According to Peruzzi’s reporting, the situation is dire out there. This sentence is haunting.

Meanwhile, some SAR leaders report changes in the kinds of rescues they’re doing: there are more Instagramming adventurers getting in over their heads, more mushroom hunters in flip-flops losing their way in the woods, and more people navigating with their phones until the battery dies.

Marc Peruzzi/Outside Magazine

I won’t say more because you all have to read this yourselves. It’s a long read, but it’s worth it. Great work, Marc.

TURN 2: It’s Primary Season in New Hampshire. Time to Go Skiing! (David Shribman/The New York Times)

First of all, good on David Shribman for convincing the editors of the New York Times that the best use of their campaign coverage resources was to send a guy skiing. That’s awesome!

Shribman took a really interesting, unique look at how New Hampshire buzzes in these election years and how candidates can be found speaking just minutes away from some of the best resorts in the east.

It’s a busy time and for a politics/ski enthusiast, it’s heaven.

“This is part of why New Hampshire is so unusual,’’ the former Gov.
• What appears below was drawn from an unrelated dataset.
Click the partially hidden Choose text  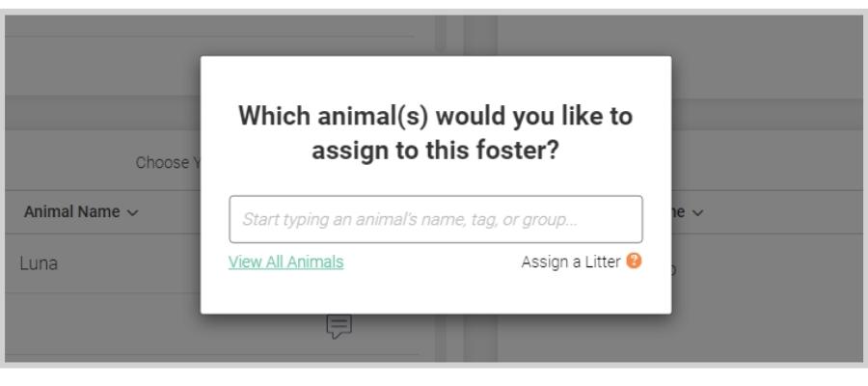pyautogui.click(x=168, y=163)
John H. Sununu told me. “Our voters work hard at knowing all these candidates and they work hard at skiing in our White Mountains.’’

David Shribman/The New York Times

A really fun article here from the Times. I’m happy they assign stories like this for its readers.
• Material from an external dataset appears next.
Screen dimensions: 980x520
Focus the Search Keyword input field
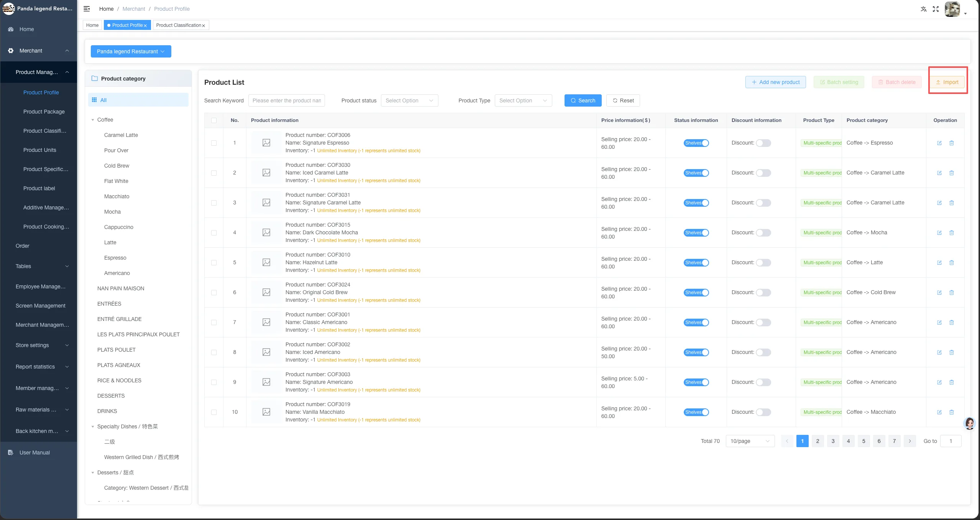[287, 100]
TURN 3: Colorado’s First New Ski Resort In Nearly 20 Years To Open Next Month (Matt Lorelli/Unofficial Networks)

Some really interesting news here that a number of blogs and outlets had posted last week.

The gist: Colorado is opening a backcountry-only ski area near Steamboat.

Now, there are places like Silverton, Colorado, where it’s mostly backcountry-inspired, but there is still a lift and a chopper.

This area will be manpower only and will have a learn-to-backcountry bent to it, which I think some Midwesterners find really appealing.

I think I speak for many resort skiers that backcountry skiing sounds appealing, but the training, the gear and the danger of doing it can be a high hurdle for many of us.

Now, if I could show up with some buddies, rent the touring equipment and learn how to backcountry in an avalanche-controlled area first, it could lower that barrier to entry. A great idea here.